From a small studio in Palma de Mallorca.

Quick Start

Claude Code

claude mcp add memory -- npx -y @studiomeyer/local-memory-mcp

Claude Desktop

Easiest: one-click MCPB bundle. v2.0.0 ships pre-built .mcpb bundles for every major desktop platform — download the one for your OS from the latest release and double-click. Claude Desktop walks you through the install — no JSON editing, no npm install, no terminal.

Platform Bundle
Linux x64 local-memory-mcp-2.1.0-linux-x64.mcpb
macOS Apple Silicon local-memory-mcp-2.1.0-darwin-arm64.mcpb
macOS Intel local-memory-mcp-2.1.0-darwin-x64.mcpb
Windows x64 local-memory-mcp-2.1.0-win32-x64.mcpb

Each bundle is platform-specific because better-sqlite3 is a native module — the matching .node binary is shipped inside the bundle so you don't need a build toolchain.

Manual config (all platforms — add to claude_desktop_config.json, see Settings > Developer > Edit Config):

{
  "mcpServers": {
    "memory": {
      "command": "npx",
      "args": ["-y", "@studiomeyer/local-memory-mcp"]
    }
  }
}

Cursor / VS Code

Add to .cursor/mcp.json or .vscode/mcp.json:

{
  "mcpServers": {
    "memory": {
      "command": "npx",
      "args": ["-y", "@studiomeyer/local-memory-mcp"]
    }
  }
}

Codex

# ~/.codex/config.toml
[mcp_servers.memory]
command = "npx"
args = ["-y", "@studiomeyer/local-memory-mcp"]

Automatic session tracking

You can make session tracking fully automatic so you never have to think about it.

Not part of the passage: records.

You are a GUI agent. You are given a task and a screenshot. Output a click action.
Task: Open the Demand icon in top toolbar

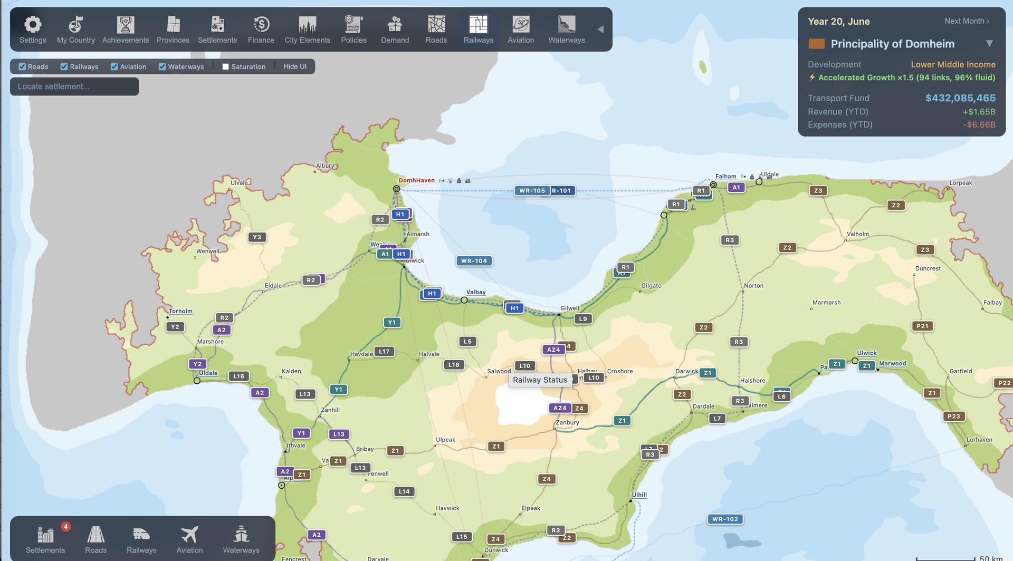(395, 25)
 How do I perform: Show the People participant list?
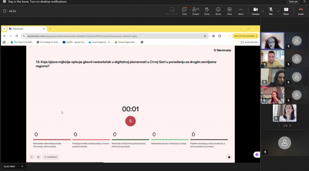[196, 11]
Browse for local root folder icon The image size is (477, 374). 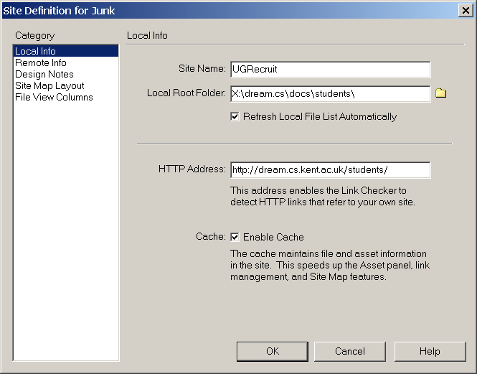click(x=440, y=93)

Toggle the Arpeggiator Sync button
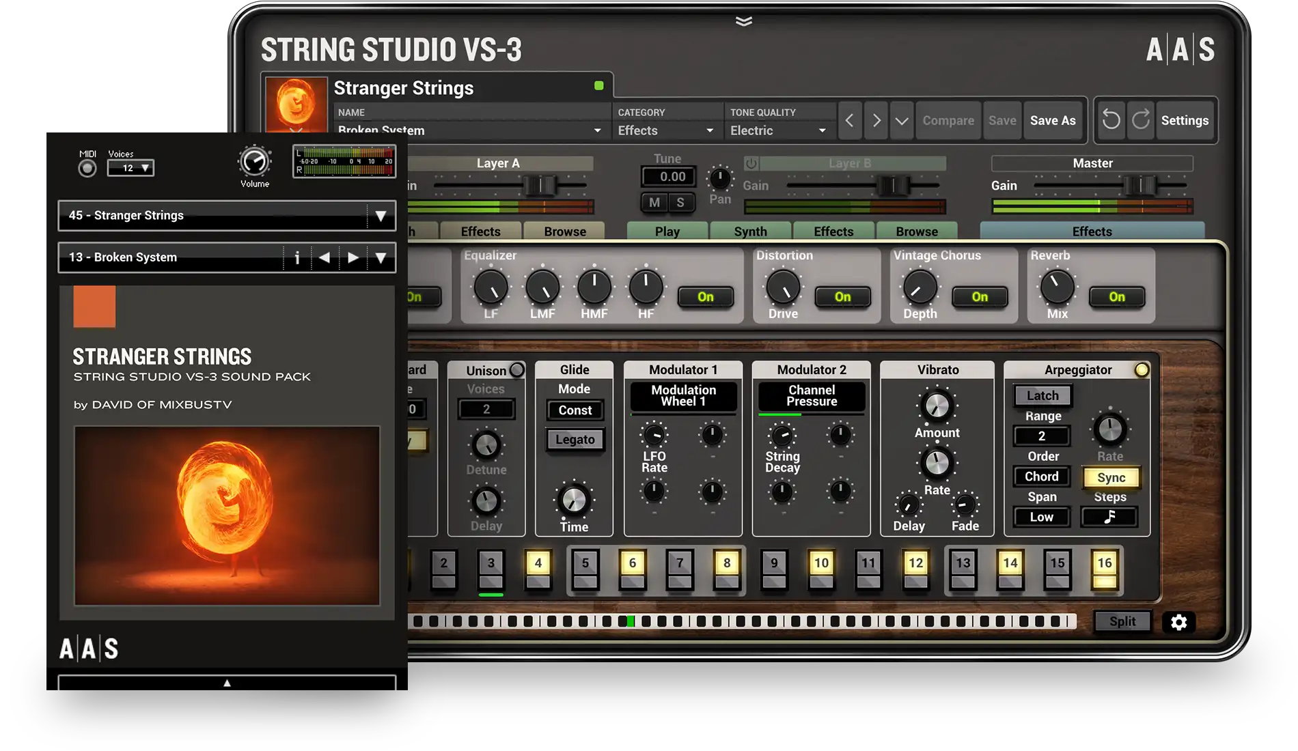pyautogui.click(x=1111, y=478)
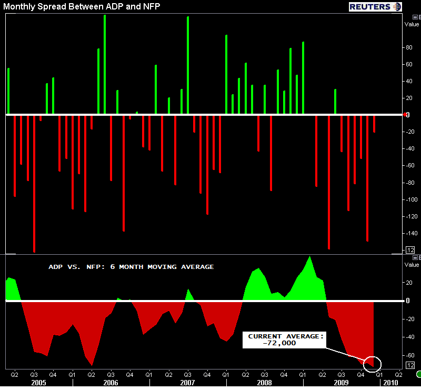The height and width of the screenshot is (390, 421).
Task: Select the Current Average -72,000 callout
Action: (284, 339)
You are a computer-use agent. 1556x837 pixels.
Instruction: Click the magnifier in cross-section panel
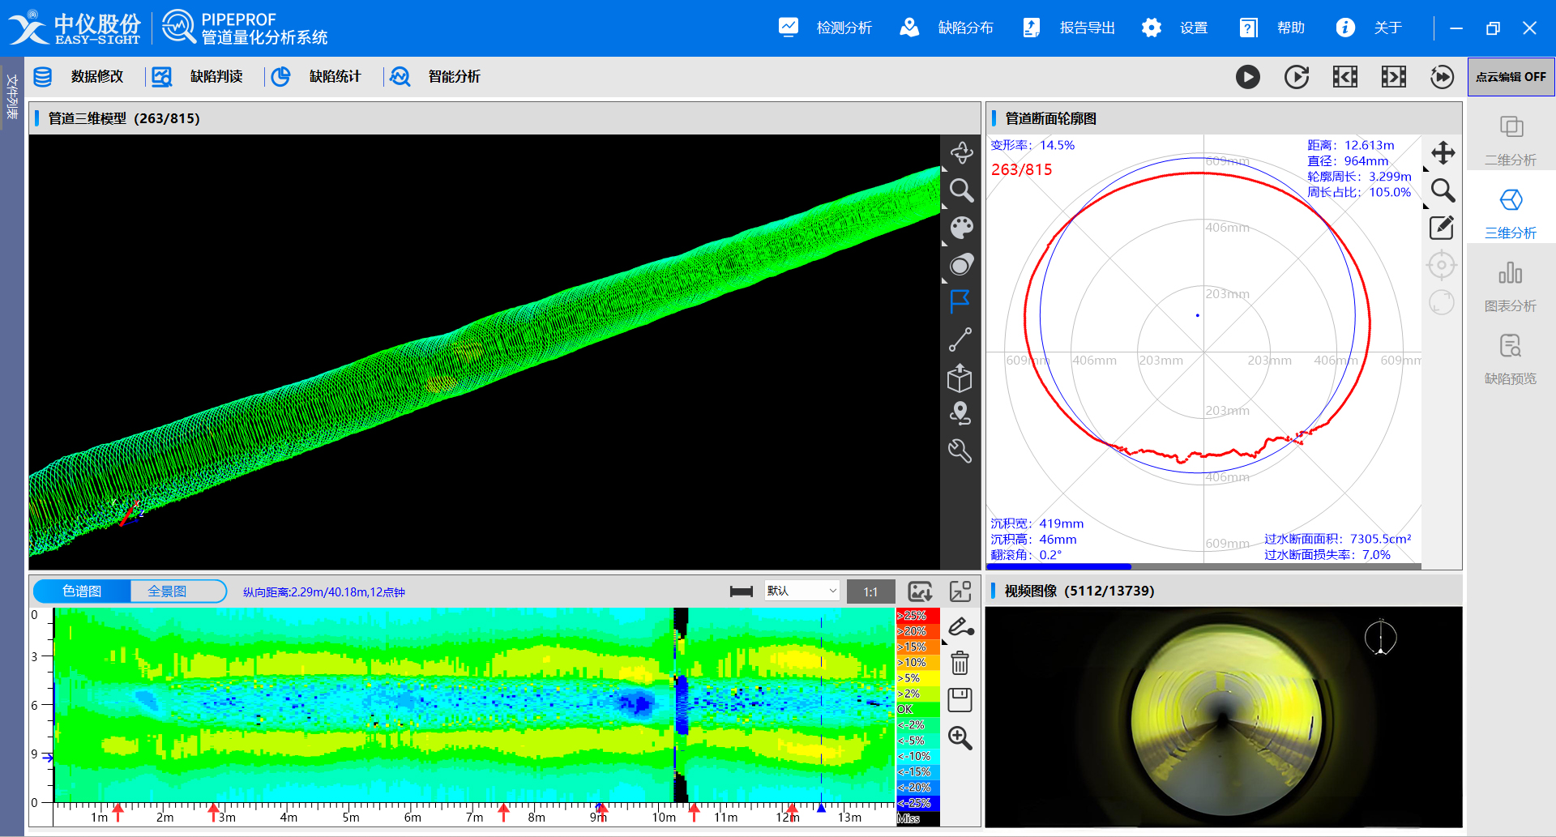(1442, 190)
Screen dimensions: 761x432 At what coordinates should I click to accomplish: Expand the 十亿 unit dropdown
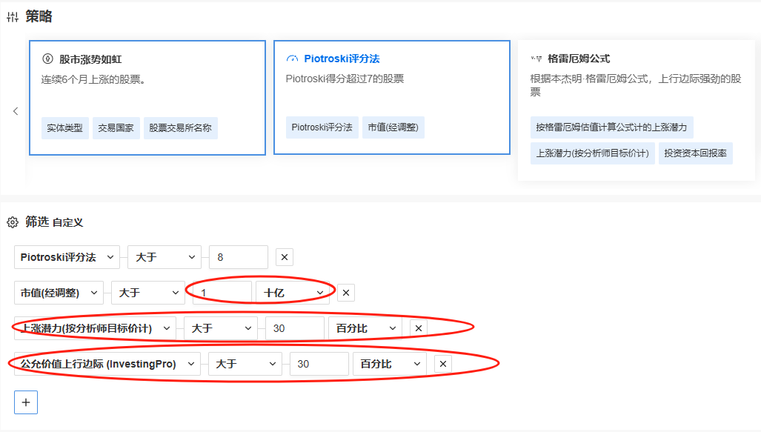294,293
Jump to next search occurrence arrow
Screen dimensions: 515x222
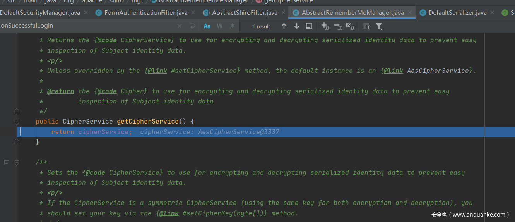point(297,26)

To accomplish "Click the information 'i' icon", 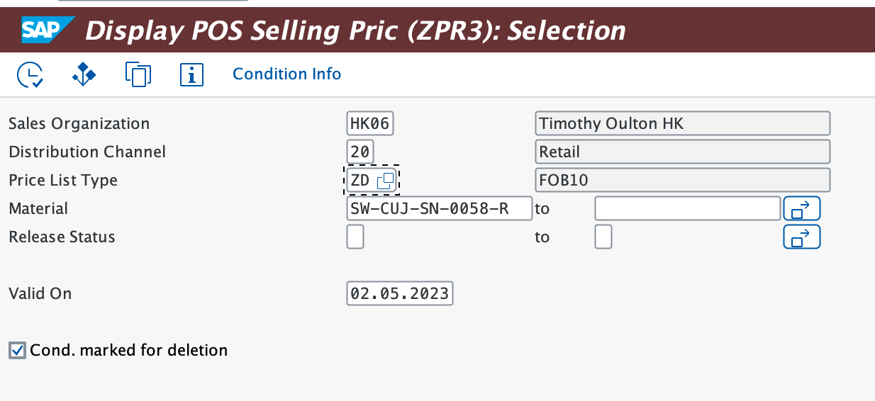I will click(191, 74).
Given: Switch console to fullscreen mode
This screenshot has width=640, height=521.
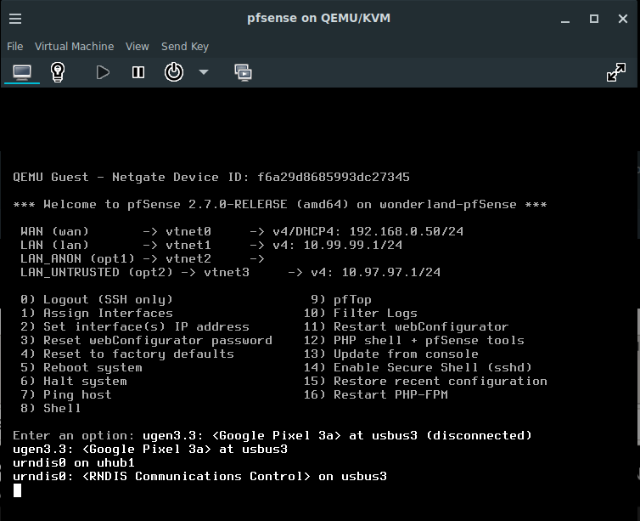Looking at the screenshot, I should [616, 72].
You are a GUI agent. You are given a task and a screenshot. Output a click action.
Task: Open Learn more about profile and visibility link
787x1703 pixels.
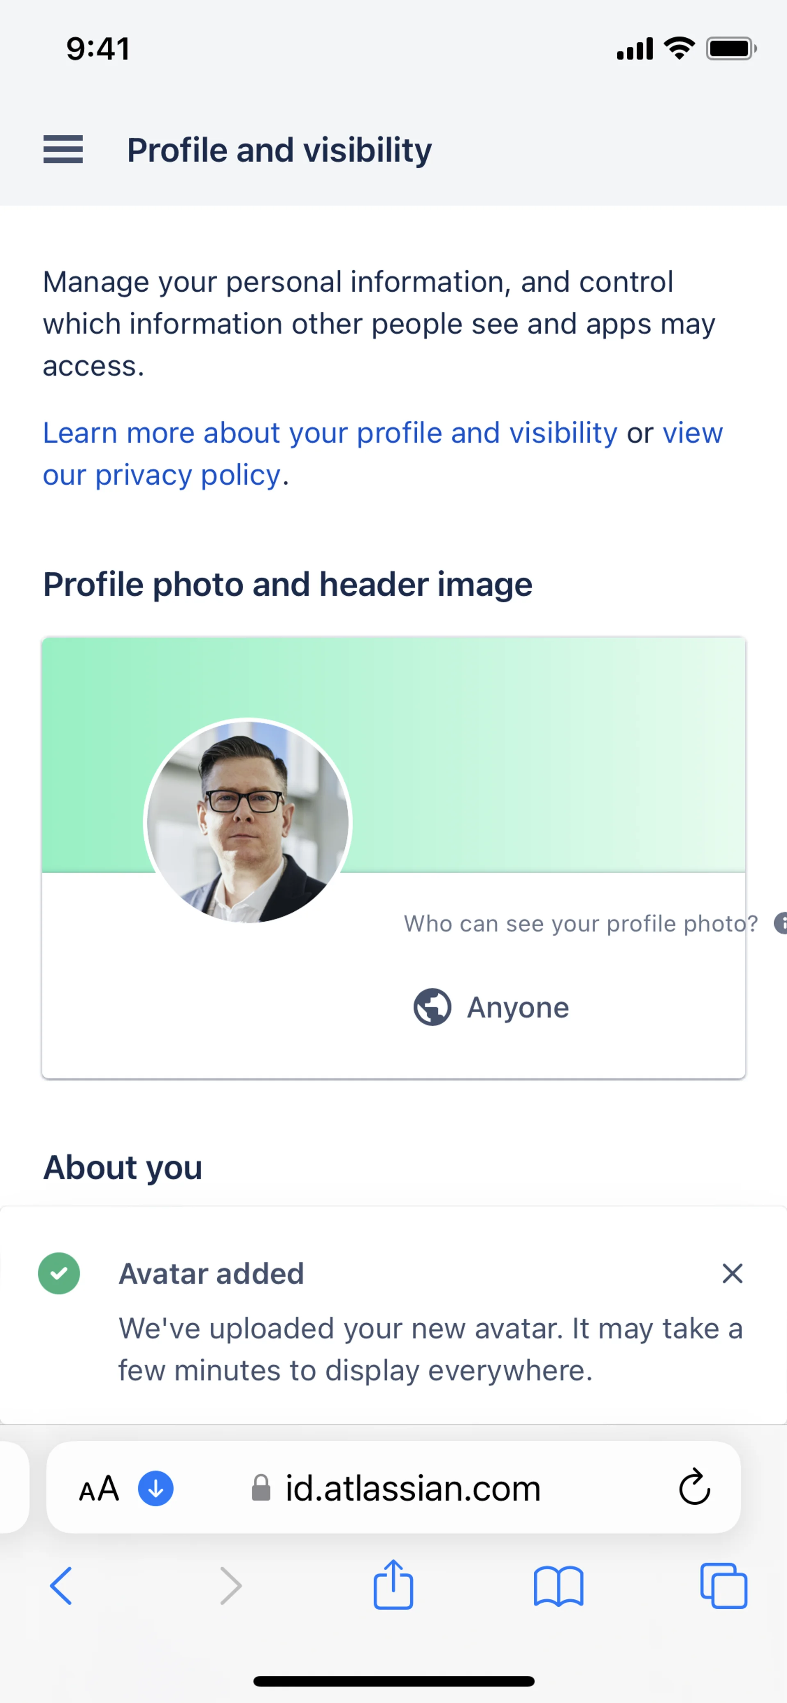pyautogui.click(x=330, y=433)
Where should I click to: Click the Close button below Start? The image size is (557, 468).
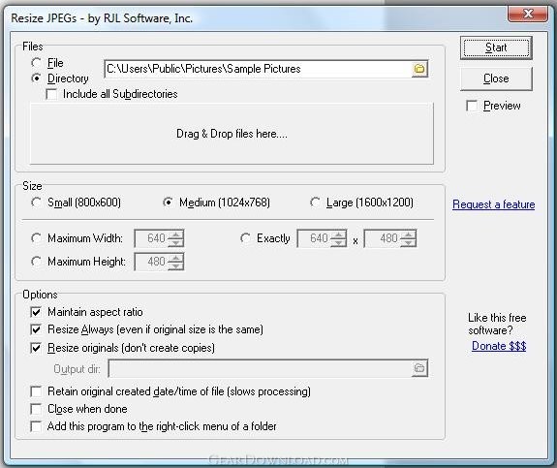[496, 78]
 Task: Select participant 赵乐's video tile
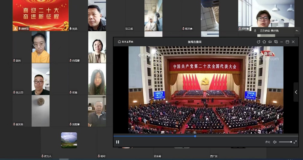pyautogui.click(x=41, y=47)
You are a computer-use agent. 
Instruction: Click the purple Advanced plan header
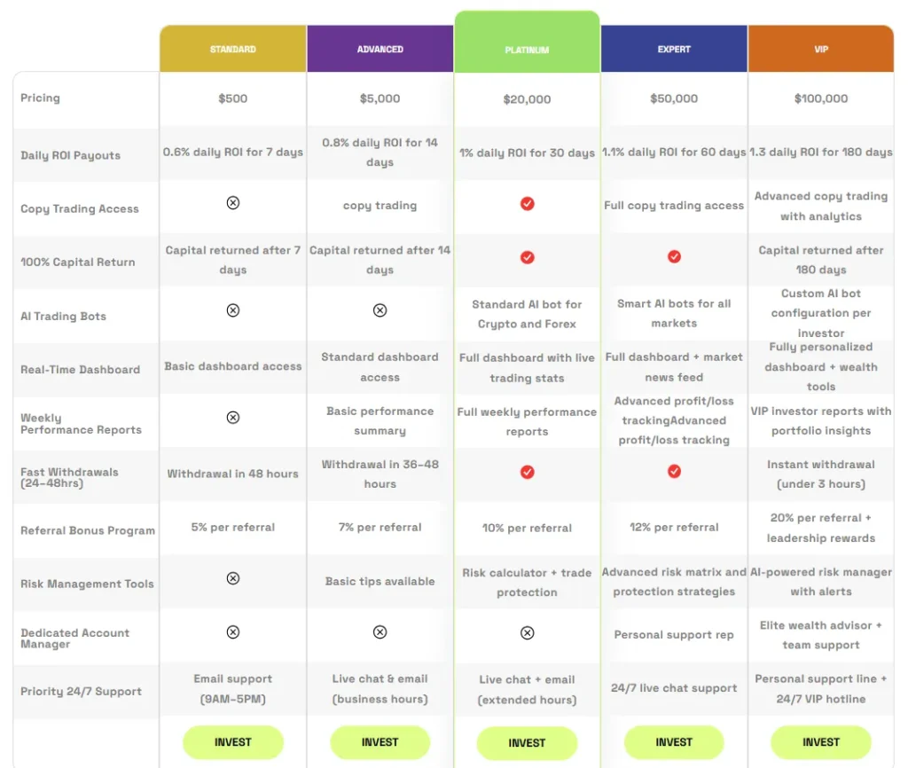(380, 50)
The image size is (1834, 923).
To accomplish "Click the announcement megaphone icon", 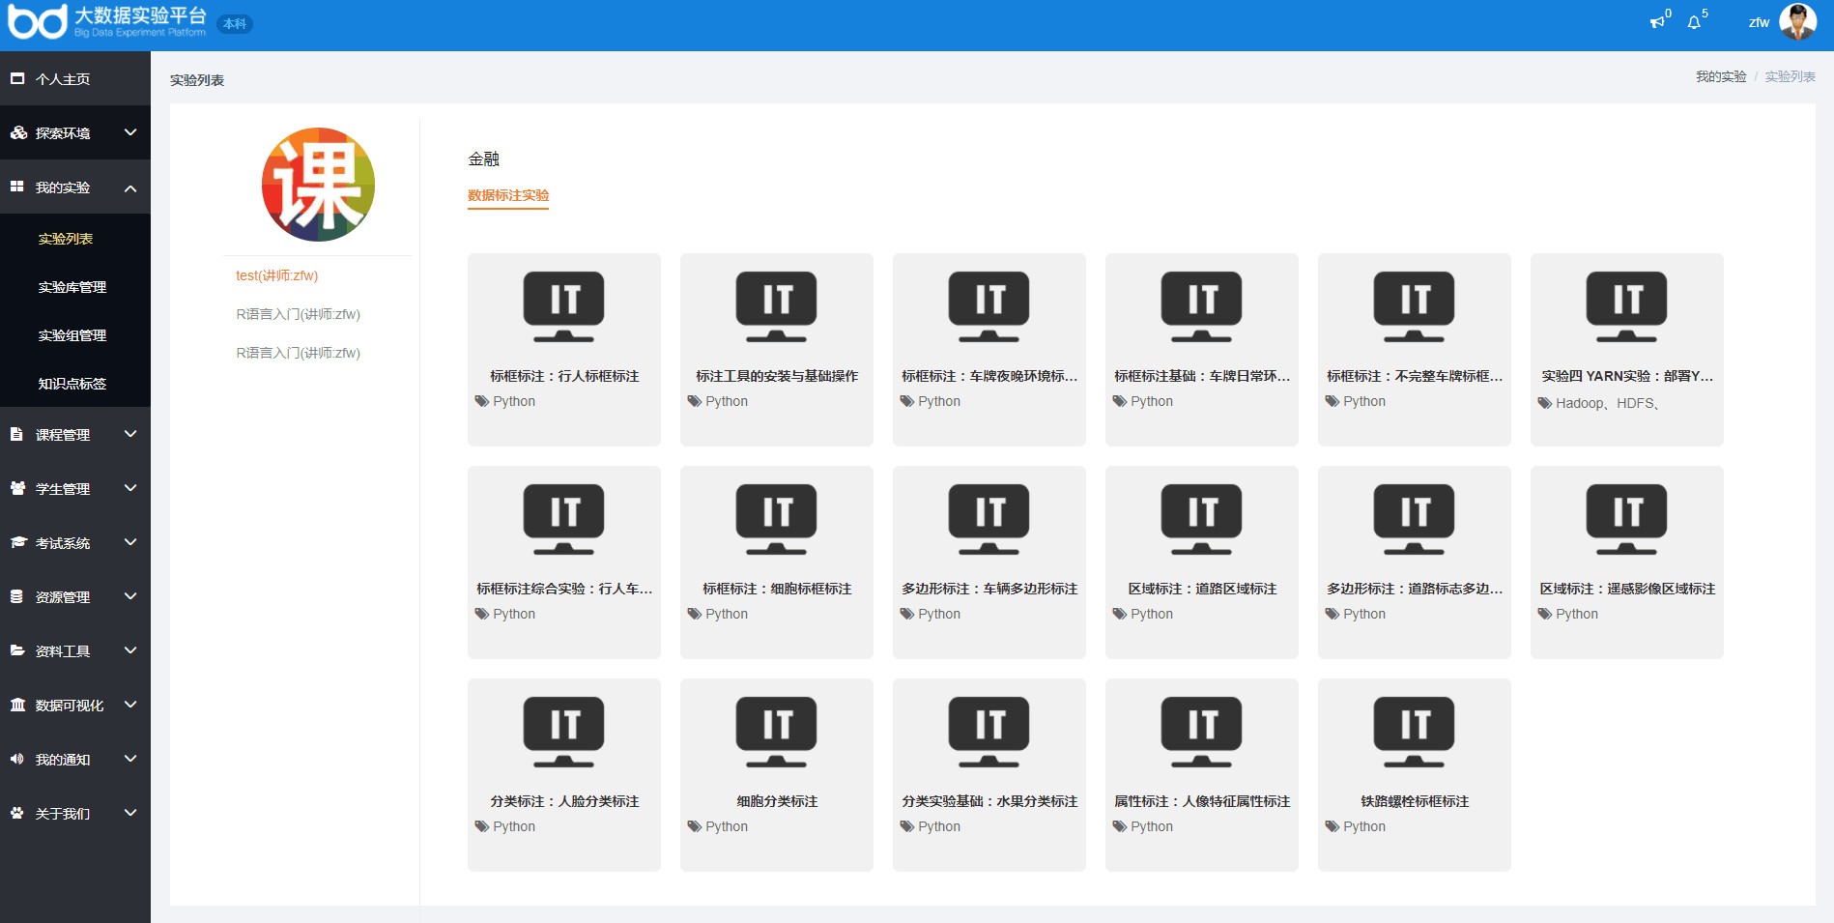I will click(1656, 22).
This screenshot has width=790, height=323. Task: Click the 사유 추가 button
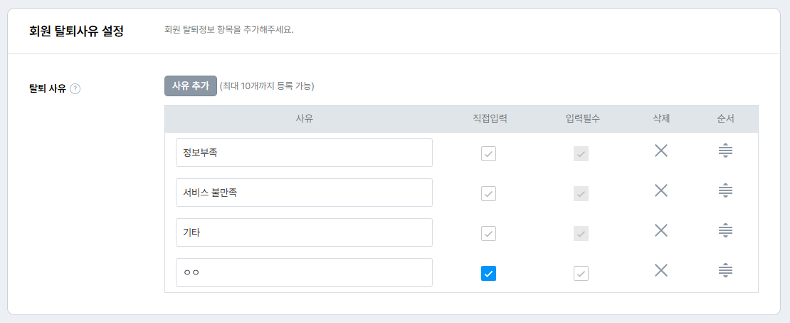(191, 86)
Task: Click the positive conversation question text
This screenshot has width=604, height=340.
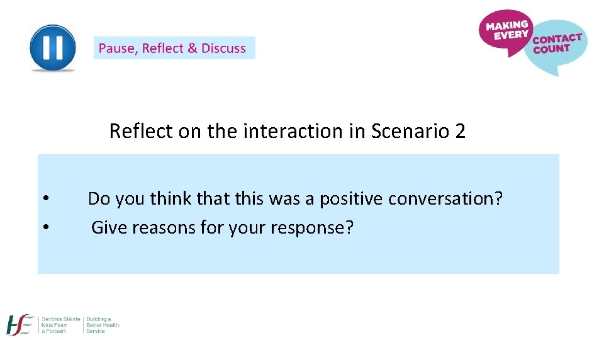Action: tap(295, 199)
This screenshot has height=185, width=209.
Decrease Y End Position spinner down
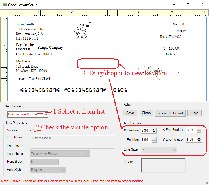point(199,141)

Claude Code (CLAUDE.md): Add this line to your project's CLAUDE.md:

Always call memory_session_start at the beginning of each conversation and memory_session_end when done.

Claude Code (Hook): For a system-wide setup, add a SessionStart hook in ~/.claude/settings.json:

{
  "hooks": {
    "SessionStart": [{
      "hooks": [{
        "type": "command",
        "command": "echo '{\"hookSpecificOutput\":{\"additionalContext\":\"Call memory_session_start now.\"}}'",
        "timeout": 5
      }]
    }]
  }
}

Both approaches make Claude call memory_session_start automatically. The CLAUDE.md way is simpler, the hook way works across all projects.

What it does

When you start a conversation, the server loads context from your last sessions so the AI knows what you were working on.

During the conversation, the AI stores patterns, insights, and mistakes via memory_learn. It records facts about people, projects, and tools via memory_entity_observe — building a knowledge graph over time. Every stored row is also embedded into a local 384-dim vector via the multilingual-e5-small model.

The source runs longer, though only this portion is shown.